++++ Extrait choisi ++++

Il y a un certain temps déjà, j'avais entamé un projet d'écriture au titre étrange de Corporataire. Ce signifiant inexistant était apparu sous ma plume inopinément. Mon inconscient facétieux avait fait bloc d'une chaîne sonore, bourdonnante et furieuse, qui avait envahi mon esprit, corps, corporation, pot de terre, pot à taire. Il soulevait le voile opaque qui recouvrait bien sagement le mal qui me rongeait ; il mettait en exergue cet orifice maudit situé au bas de mon visage qui devait me permettre de parler, de manger.
Cet écrit donc se présentait sous la forme d'un répertoire dans lequel je donnais une définition ou une courte phrase, chargées de résonances, sur différents mots entourant le corps, à la manière de Michel Leiris dans Langage Tangage. Voici ce que j'avais écrit autour de la bouche :
BOUCHE, Mon louche dégoût
AMUSE BOUCHE (L’) _ Voeu de La Muse Bouche
AMUSE GUEULE _ Gourmande envie de la voix
Il me faudrait développer mais le sujet m'écoeure vite ; J'arrête donc là pour aujourd'hui.
L'empêchée des goûts de la bouche
Une petite fable pour finir sur un amuse-bouche _Je sais, je présente le repas dans le désordre mais comprenez qu'il est hors de question que l'on m'impose de suivre vos règles alimentaires !
La chipoteuse et le goûteur
Conviés au banquet d’une ogresse _ de l’hôte, je n’en suis pas très sûre _ un goûteur et une chipoteuse se donnent rendez-vous au croisement d’une voie, pour s’y rendre de concert.

++++

Consigne A:
Répondez à ces questions sur l'extrait, en marquant chaque réponse du même repère :
(i) Quel titre porte le projet d'écriture évoqué au début ?
(ii) De quel auteur et de quel ouvrage le répertoire s'inspire-t-il ?
(iii) Quels deux personnages se donnent rendez-vous dans la fable ?
Consigne B: Réécrivez plus brièvement le paragraphe de l'extrait qui commence par « Il y a un certain temps déjà », en gardant ses faits principaux.
Consigne C: Poursuivez le texte sur le projet Corporataire à partir de sa dernière phrase.

++++ Données ++++

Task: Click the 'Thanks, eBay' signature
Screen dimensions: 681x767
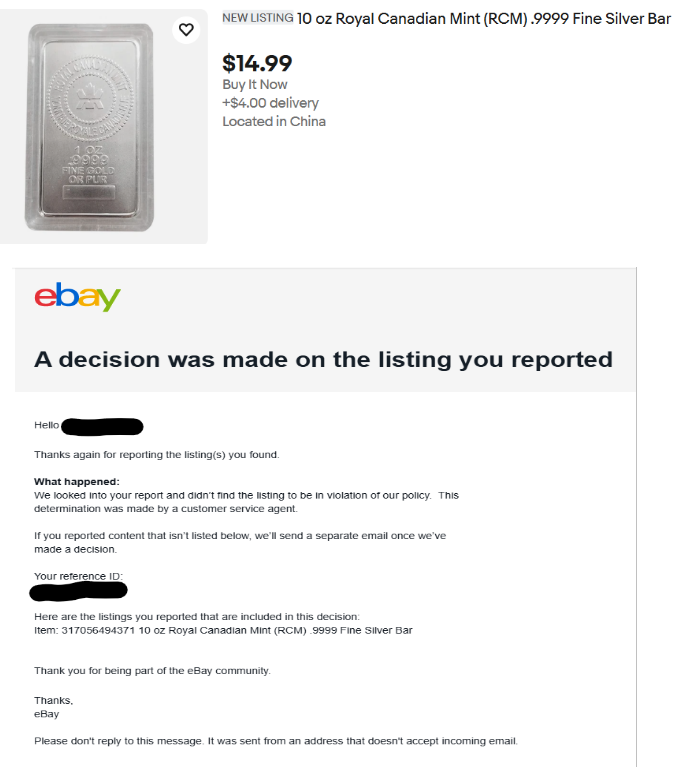Action: 53,707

++++

Votre réponse A:
(i) Corporataire.
(ii) De Michel Leiris, dans Langage Tangage.
(iii) Un goûteur et une chipoteuse.

Votre réponse B: Il y a un certain temps, j'avais commencé un projet d'écriture intitulé Corporataire, un mot inexistant venu sous ma plume sans que je m'y attende. Mon inconscient y avait fondu une chaîne sonore : corps, corporation, pot de terre, pot à taire. Ce mot dévoilait le mal caché qui me rongeait et désignait la bouche, l'orifice qui devait me permettre de parler et de manger.

Votre réponse C:
Sitôt qu'ils sont arrivés, le goûteur s’attable et entame un Alors ?!, sorte de mille sabords de mille saveurs. En bouche avisée et professionnelle aussi, il hume, se délecte des vivres posées là et part l’eau en bouche autour de la table. Il cherche, patient, au corps de chaque plat, ce qui va le dire croquant, croustillant, savoureux, piquant, surprenant, mordant. Il traque la fantaisie, la nouveauté ou l’ancien renouvelé.
La chipoteuse, elle, fait la fine bouche. Elle regarde par le menu l’inventaire de ces aliments sonores : anguilles à la diable, aumônières surprises, bouchées de boudin blanc, boulettes de purée gratinées, brochettes terre et mer aux trois saveurs, chou farci truffé, fricassée de la mer, mioche aux navets, oursins en cocotte, monnaies du pape, pain perdu, pet de nonnes, queues de lotte, salade de lardons, sacristains aux noisettes, travers de porc à l’aigre-doux…
Les mets se débobinent ; nul amuse-bouche qui ne la fasse saliver ; elle prend racine.
Midi sonne la fin du festin. Le goûteur au palais enchanté et la chipoteuse au corps vide se quittent.
Mor(t)alité :
[….]
Je n’articule rien, mais en tête un avertissement, hors sujet, s’imprime en caractères gras :
Chercher des titres de recettes provoque la nausée.